Task statement: Copy nothing but the lines below running from the line containing "Given: Expand Apps for websites section" through the line containing "Viewport: 1920px width, 1507px height.", both end lines included.

Segment Start: Study material

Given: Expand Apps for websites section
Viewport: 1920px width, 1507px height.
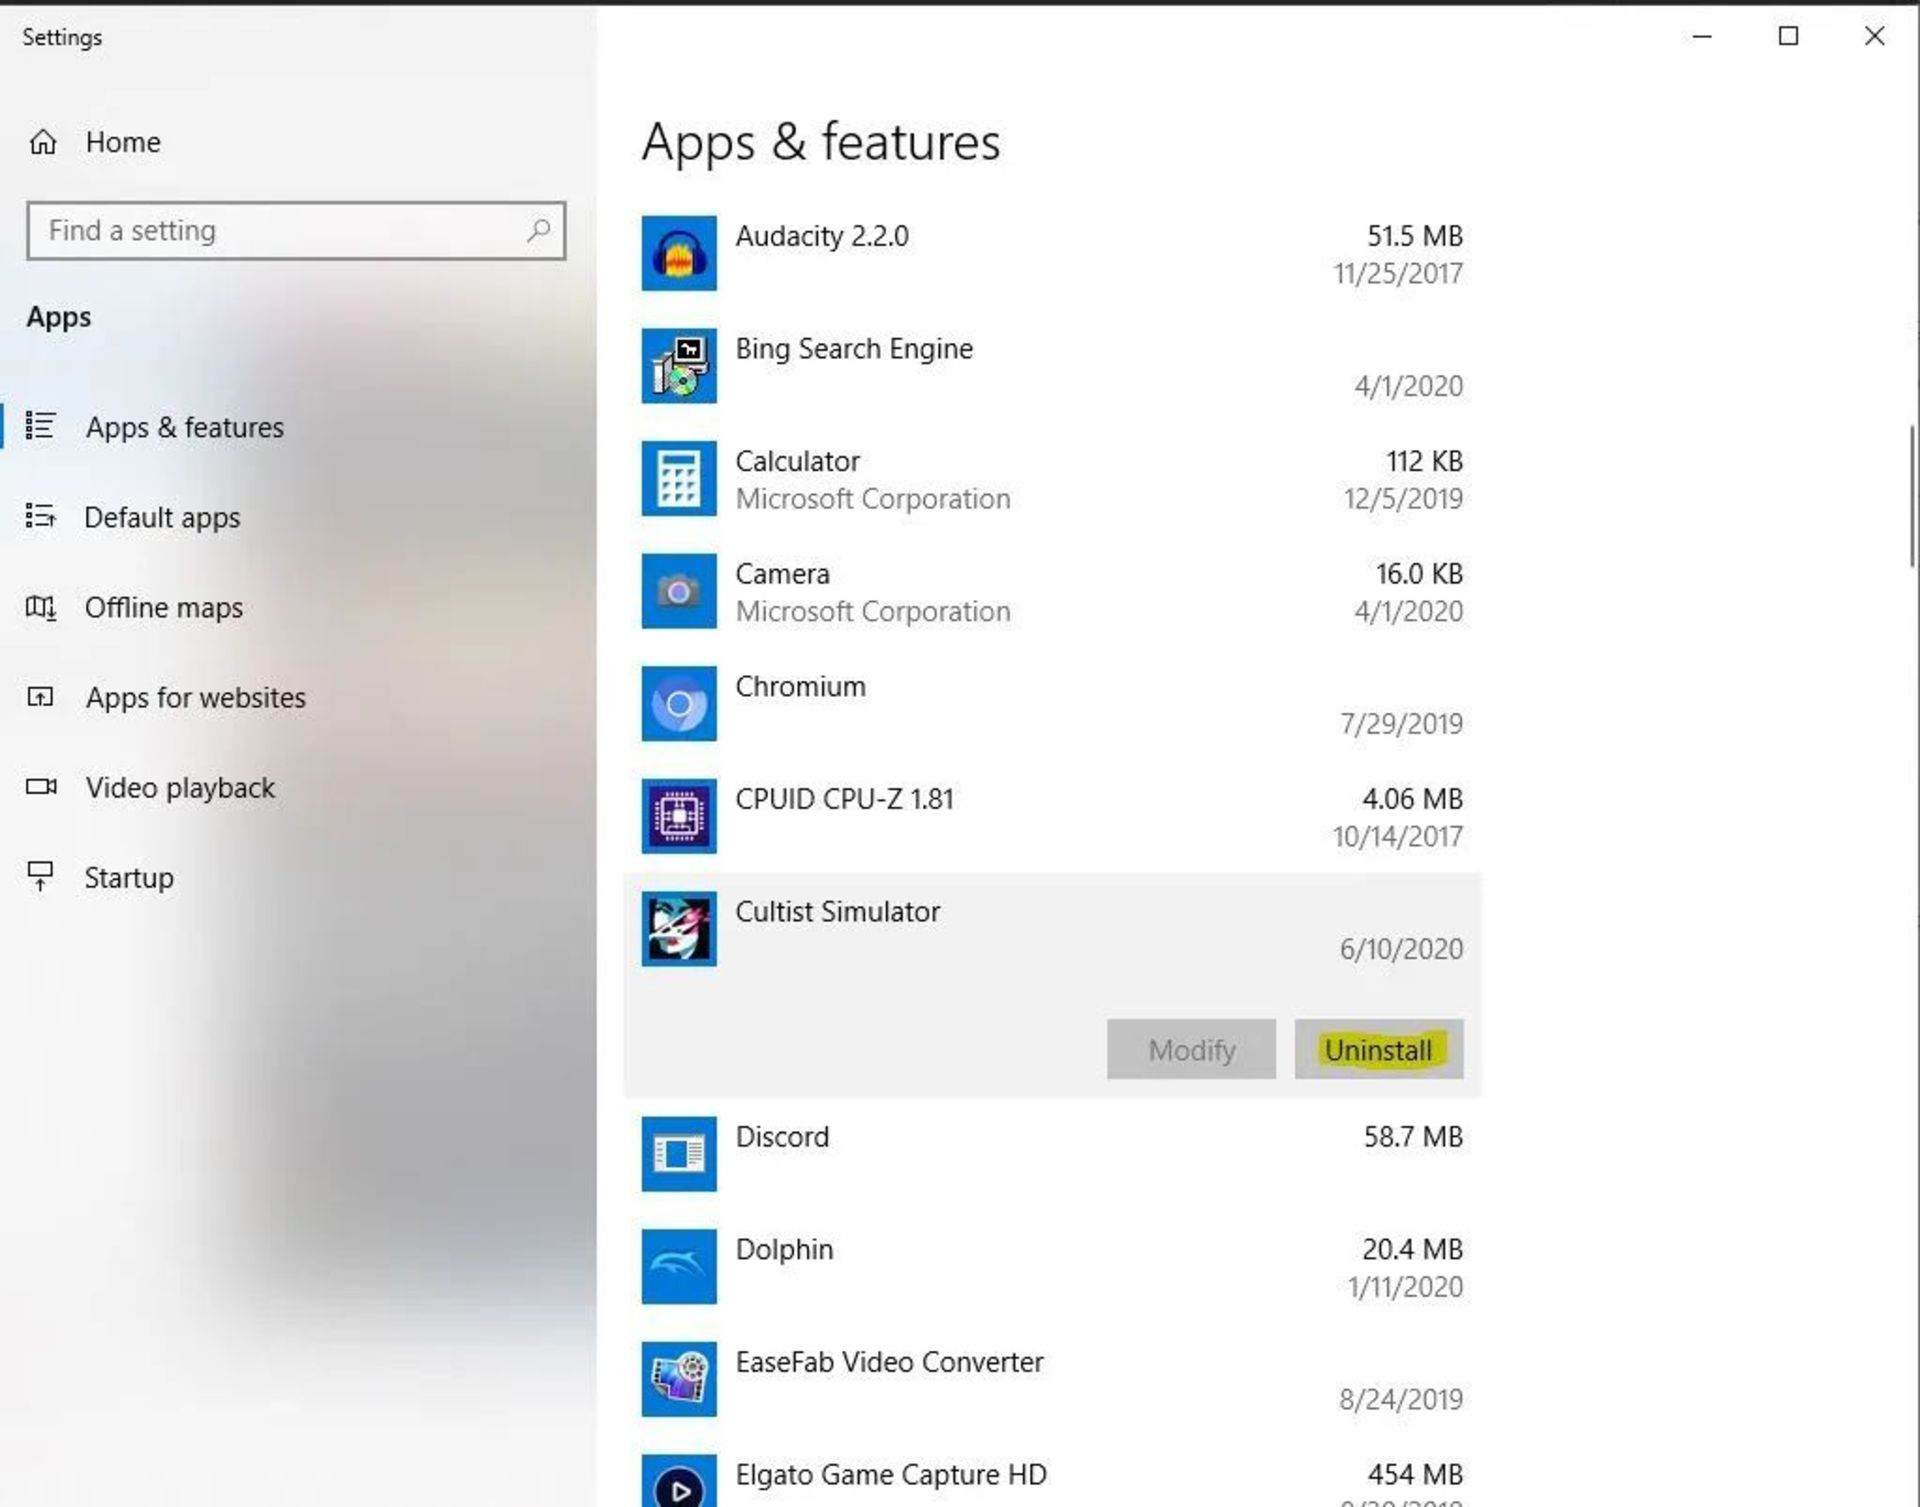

Segment End: Study material
Segment Start: Study material

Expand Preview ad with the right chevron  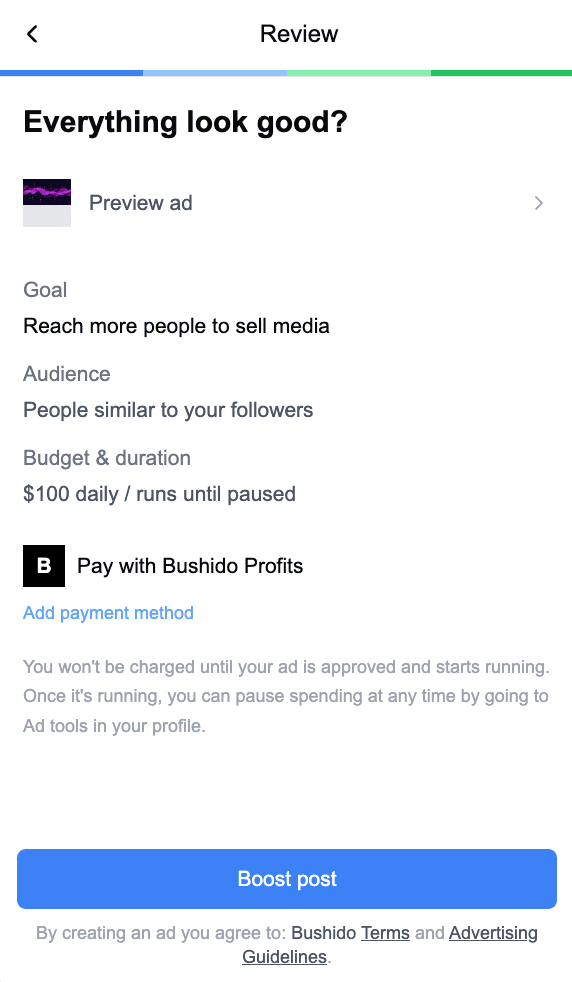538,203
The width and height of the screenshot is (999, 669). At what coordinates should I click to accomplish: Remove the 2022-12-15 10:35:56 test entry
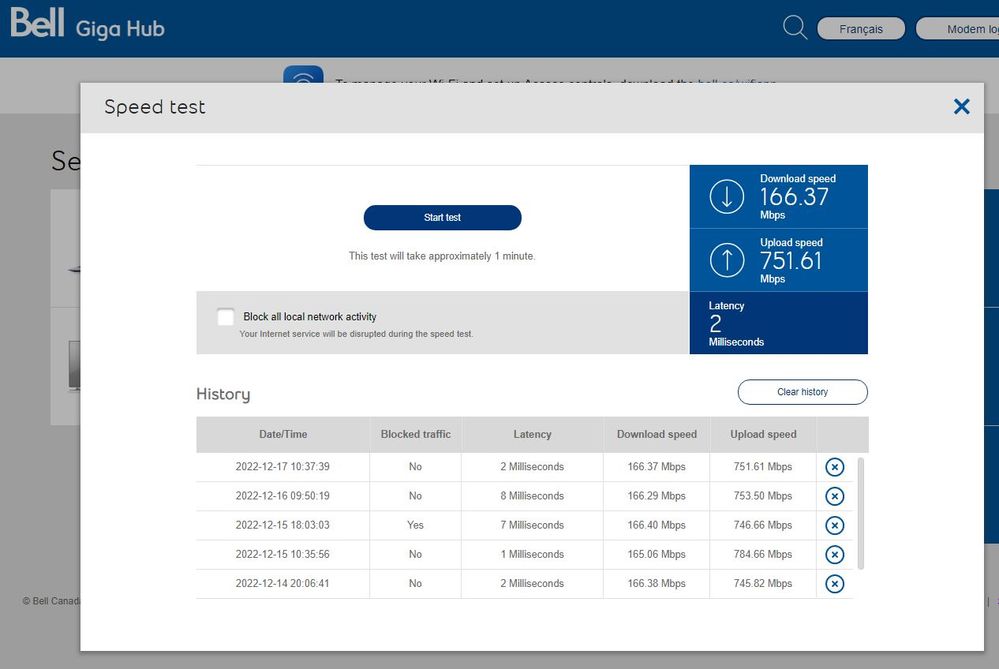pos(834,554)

Segment End: Study material
Segment Start: Study material

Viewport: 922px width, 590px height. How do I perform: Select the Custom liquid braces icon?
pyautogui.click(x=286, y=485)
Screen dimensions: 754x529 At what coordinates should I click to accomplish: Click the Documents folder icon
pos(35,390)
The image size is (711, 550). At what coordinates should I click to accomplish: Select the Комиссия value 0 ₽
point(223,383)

Segment End: Study material

Solution below:
Given: Expand Apps for websites section
Viewport: 1920px width, 1507px height.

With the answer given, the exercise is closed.